Yes folks, this means that if you want the same level of collaboration you had with AD RMS using TUDs, both organizations will need to need to have an Azure Active Directory (Azure AD) tenant with a license that supports the Azure Rights Management Service (Azure RMS). In a future post in the series, we’ll check out what happens when the partner organization doesn’t migrate to Azure AD and attempts to consume the protected content.
Tenant Key Storage
The tenant key can be thought to as the key to the kingdom in the AIP world. For those of you familiar with AD RMS, the tenant key serves the same function as the cluster key. In the on-premises world of AD RMS the cluster key was either stored within the AD RMS database or on a hardware security module (HSM).
When performing a migration to the world of AIP, storage of the tenant key has a few options. If you’re using a cluster key that was stored within the AD RMS database you can migrate the key using some simple PowerShell commands. If you’re opted to use HSM storage for your cluster key, you’re going to be looking at the bring your own key (BYOK) scenario. Finally, if you have a hard requirement to keep the key on premises you can explore the hold your own key option (HYOK).

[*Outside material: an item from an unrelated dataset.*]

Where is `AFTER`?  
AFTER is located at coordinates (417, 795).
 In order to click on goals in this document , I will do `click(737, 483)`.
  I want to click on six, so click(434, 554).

For this series I’ve configured my labs with a cluster key that is stored within the AD RMS database (or software key as MS is referring to it). The AD RMS cluster in my environment runs in cryptographic mode 1, so per MS’s recommendation I won’t be migrating to cryptographic mode 2 until after I migrate to AIP.
AIP Client Rollout
Using AIP requires the AIP Client be installed. The AD RMS Client that comes with pre-packaged with Microsoft Office can protect but can’t take advantage of the labels and classification features of AIP. You’ll need to consider this during your migration process and ensure any middleware that uses the AD RMS Client is compatible with the AIP Client. The AIP Client is compatible with on-premises AD RMS so you don’t need to be concerned with backwards compatibility.
As I mentioned above, I have two Windows 10 clients named CLIENT1 and CLIENT2. In the next post I’ll be migrating CLIENT2 to the AIP Client and keeping CLIENT1 on the AD RMS Client. I’ll capture and break down the calls with Fiddler so we can see what the differences are.
Integrated Rights Management (IRM) functionality of Microsoft Exchange Server or Microsoft SharePoint Server
If you want to migrate to AIP but still have a ways to go before you can migrate Exchange and SharePoint to the SaaS counterparts, have no fear. You can leverage the protection capabilities of AIP (aka Azure RMS component) by using the Microsoft Rights Management Service Connector. The connector requires some light weight infrastructure to handle the communication between Exchange/SharePoint and AIP.
I probably won’t be demoing the RMS Connector in this series, so take a read through the documentation if you’re curious.
We’ve covered an overview of AIP, the different architectures of AD RMS and AIP, and now have covered key planning decisions for a migration. In the next post in my series we’ll start getting our hands dirty by initiating the migration from AD RMS to AIP. Once the migration is complete, I’ll be diving deep into the weeds and examining the behavior of the AD RMS and AIP clients via Fiddler captures and AD RMS client debugging (assuming it still works with the AIP client).
See you next post!
Another great post Matt 🙂
Thanks for your continued support Ernest! I’m working through a cold right now, but once it’s cleared away I’ll get to the really nerdy stuff. I’m very curious to dig into the calls the different client apps make.